Manuel Valls ou la gauche
En annonçant que « la gauche peut mourir », le Premier ministre tente surtout de mettre en accusation les « frondeurs » du PS. Mais il s’expose à un effet boomerang.
dans l’hebdo N° 1308 Acheter ce numéro
Un spectre hante désormais la gauche. Celui d’une mort possible. Samedi, devant le conseil national du Parti socialiste, Manuel Valls a voulu marquer les esprits. Pour ce faire, bien que cette réunion se tienne à huis clos, le Premier ministre a distribué à la presse son discours ; ses principaux passages ont également été diffusés en direct par le compte twitter du PS, muet sur toutes les autres interventions. Nul n’ignore donc que le chef du gouvernement interprète le résultat des européennes comme le signe d’un possible basculement « dans une nouvelle ère » où « la gauche peut mourir ».
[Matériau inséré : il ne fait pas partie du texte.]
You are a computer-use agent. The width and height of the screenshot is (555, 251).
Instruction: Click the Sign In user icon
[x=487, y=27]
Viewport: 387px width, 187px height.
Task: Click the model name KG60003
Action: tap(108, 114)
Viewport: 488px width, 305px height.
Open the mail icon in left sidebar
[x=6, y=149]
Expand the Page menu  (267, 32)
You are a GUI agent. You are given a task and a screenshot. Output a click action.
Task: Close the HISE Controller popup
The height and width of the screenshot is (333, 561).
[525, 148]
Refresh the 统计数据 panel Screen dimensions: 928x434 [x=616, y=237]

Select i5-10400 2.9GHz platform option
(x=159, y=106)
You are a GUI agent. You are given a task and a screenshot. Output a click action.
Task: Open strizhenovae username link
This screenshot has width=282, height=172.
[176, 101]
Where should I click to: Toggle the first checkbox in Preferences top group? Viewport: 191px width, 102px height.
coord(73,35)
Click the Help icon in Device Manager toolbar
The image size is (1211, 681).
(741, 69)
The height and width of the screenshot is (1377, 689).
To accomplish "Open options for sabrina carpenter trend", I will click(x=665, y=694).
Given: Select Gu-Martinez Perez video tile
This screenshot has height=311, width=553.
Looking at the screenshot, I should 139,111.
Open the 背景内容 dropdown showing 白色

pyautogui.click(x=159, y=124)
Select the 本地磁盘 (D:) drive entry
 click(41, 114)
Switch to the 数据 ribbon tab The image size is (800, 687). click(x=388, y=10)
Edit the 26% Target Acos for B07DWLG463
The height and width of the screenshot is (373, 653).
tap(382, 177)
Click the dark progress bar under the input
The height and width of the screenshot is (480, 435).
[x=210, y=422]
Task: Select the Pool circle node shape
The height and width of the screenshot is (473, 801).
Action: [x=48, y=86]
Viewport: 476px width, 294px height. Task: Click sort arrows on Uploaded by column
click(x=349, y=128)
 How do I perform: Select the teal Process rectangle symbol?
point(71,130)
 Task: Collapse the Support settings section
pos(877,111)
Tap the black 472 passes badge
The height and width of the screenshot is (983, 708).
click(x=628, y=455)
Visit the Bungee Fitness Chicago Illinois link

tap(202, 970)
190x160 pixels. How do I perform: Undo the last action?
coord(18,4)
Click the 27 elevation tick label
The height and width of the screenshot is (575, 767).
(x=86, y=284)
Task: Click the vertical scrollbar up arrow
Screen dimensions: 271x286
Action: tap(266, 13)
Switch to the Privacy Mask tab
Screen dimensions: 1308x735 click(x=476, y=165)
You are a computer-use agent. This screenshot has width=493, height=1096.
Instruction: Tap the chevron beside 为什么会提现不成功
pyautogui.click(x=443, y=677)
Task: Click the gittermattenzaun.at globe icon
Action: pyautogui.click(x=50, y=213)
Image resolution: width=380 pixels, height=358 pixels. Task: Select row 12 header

S’agissant du PS, la dramatisation de Manuel Valls a visiblement pour but de rejeter la responsabilité sur les parlementaires « frondeurs » du PS, sur les écolos et le Front de gauche. C’est-à-dire précisément sur tous ceux qui préconisent une politique de gauche. Mais il s’appuie aussi sur des données objectives. Voilà quelque temps déjà que le parti d’Épinay, faute d’un travail théorique digne de ce nom, n’a plus de corps doctrinal susceptible de lui servir de boussole. Cette indigence intellectuelle était compensée par un puissant réseau d’élus locaux, or ce maillage territorial a été touché de plein fouet aux municipales. Dans ce « scrutin dévastateur », selon le mot de Manuel Valls, la FNESER, l’association regroupant les élus socialistes, estime avoir perdu 30 000 de ses 60 000 adhérents, sans parler des emplois liés à ces mandats. La chute des effectifs du PS, admise ce week-end par Jean-Christophe Cambadélis – 25 000 adhérents perdus depuis la présidentielle –, n’est donc pas prête d’être enrayée. Cette annonce mortifère n’est toutefois pas dénuée d’arrière-pensée tactique, puisqu’elle permet à Manuel Valls d’imposer au PS de rompre avec les derniers marqueurs qui le rattachaient encore à l’héritage socialiste. Sus donc aux « vieilles recettes du passé », aux « vieilles théories » et aux « stratégies du passé » ! L’appel à sortir « du confort des idées connues, des mots qui ne fâchent pas, et des dogmes » n’est certes pas nouveau dans sa bouche, mais à Matignon, « Monsieur 5,7 % » – son score en 2011 dans la primaire socialiste – a désormais les coudées franches pour imposer ses vues. Convaincu que le PS est arrivé « au bout d’un cycle historique » et que le Front de gauche et Europe écologie-Les Verts ne pèsent rien, il veut tout « réinventer » pour « adapter la gauche » à « un monde qui change » où « tout entre en concurrence » .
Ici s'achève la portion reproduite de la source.